> [Your task]
Images in the data are to be skipped, while every line is restated exactly as written.

> [Material shown]
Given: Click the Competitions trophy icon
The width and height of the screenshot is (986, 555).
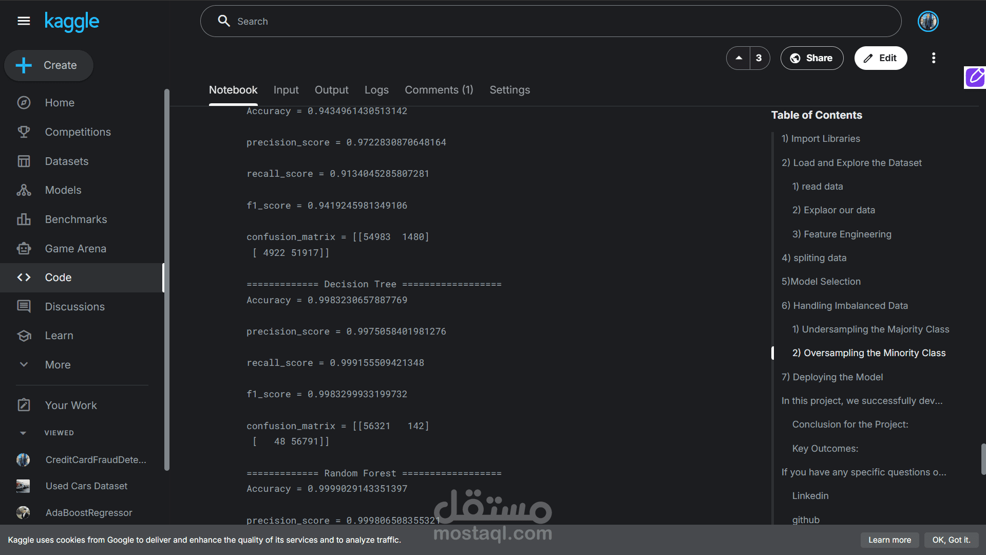Looking at the screenshot, I should click(x=24, y=132).
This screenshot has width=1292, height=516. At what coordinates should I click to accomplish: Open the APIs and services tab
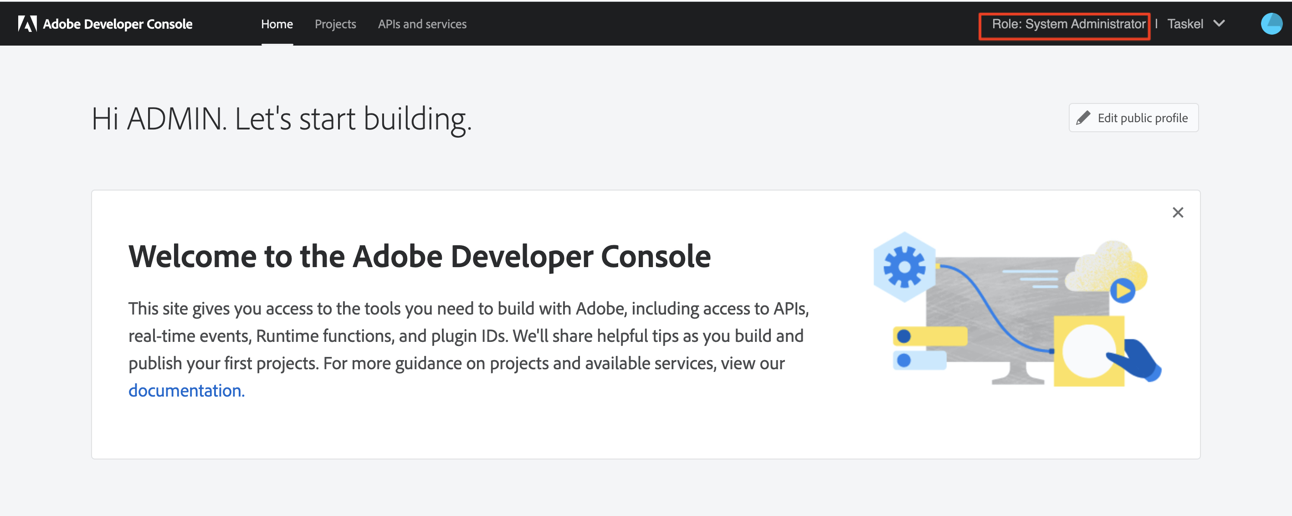[x=422, y=24]
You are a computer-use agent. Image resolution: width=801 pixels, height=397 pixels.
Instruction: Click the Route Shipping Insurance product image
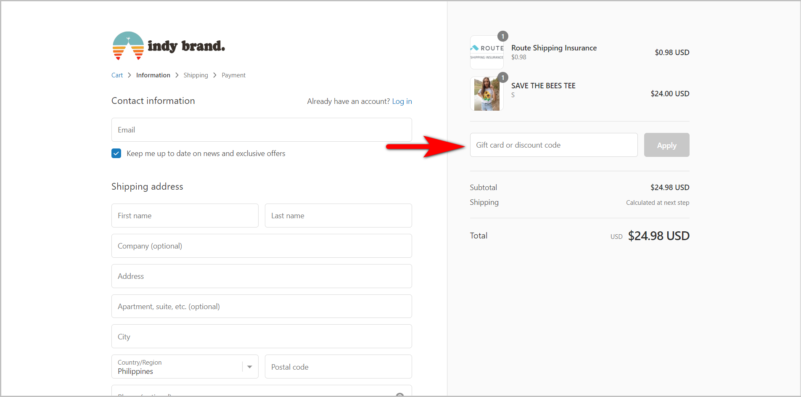tap(486, 52)
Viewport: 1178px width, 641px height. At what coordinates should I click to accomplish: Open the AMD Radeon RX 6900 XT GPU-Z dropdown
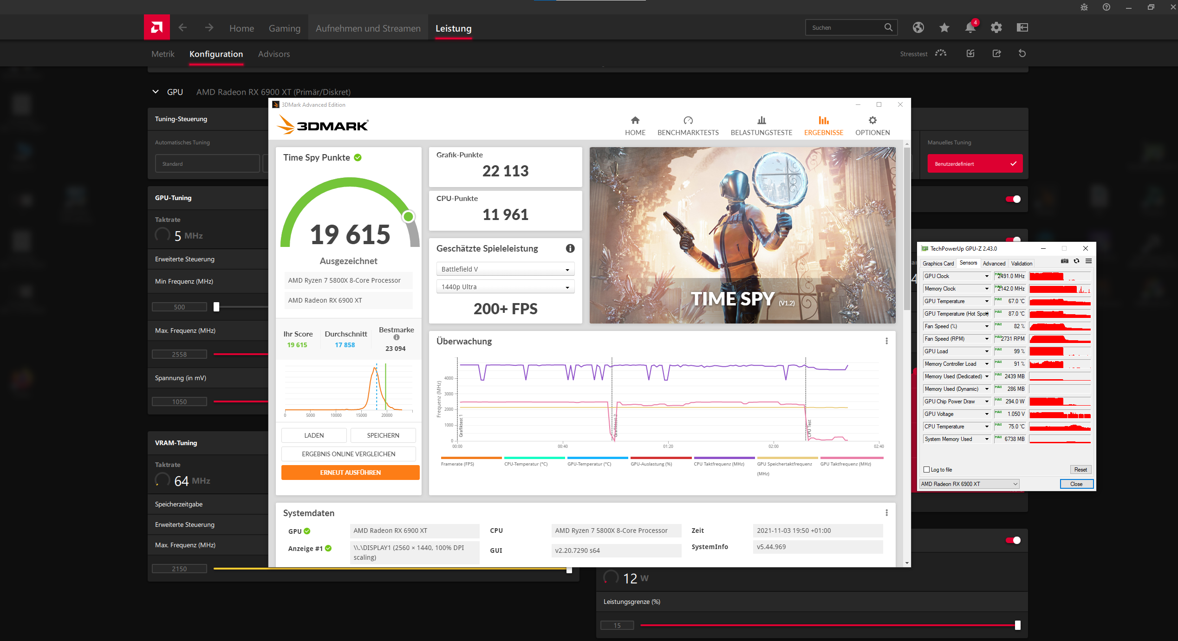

> [Solution for this task]
Given: Click the Competitions trophy icon
The width and height of the screenshot is (986, 555).
Looking at the screenshot, I should click(x=24, y=132).
This screenshot has width=1292, height=516. At what coordinates should I click to accomplish: Open the APIs and services tab
[x=422, y=24]
You are a computer-use agent. Image resolution: width=801 pixels, height=397 pixels.
Instruction: Click the Route Shipping Insurance product image
tap(486, 52)
Viewport: 1178px width, 641px height. At what coordinates should I click to accomplish: Open the AMD Radeon RX 6900 XT GPU-Z dropdown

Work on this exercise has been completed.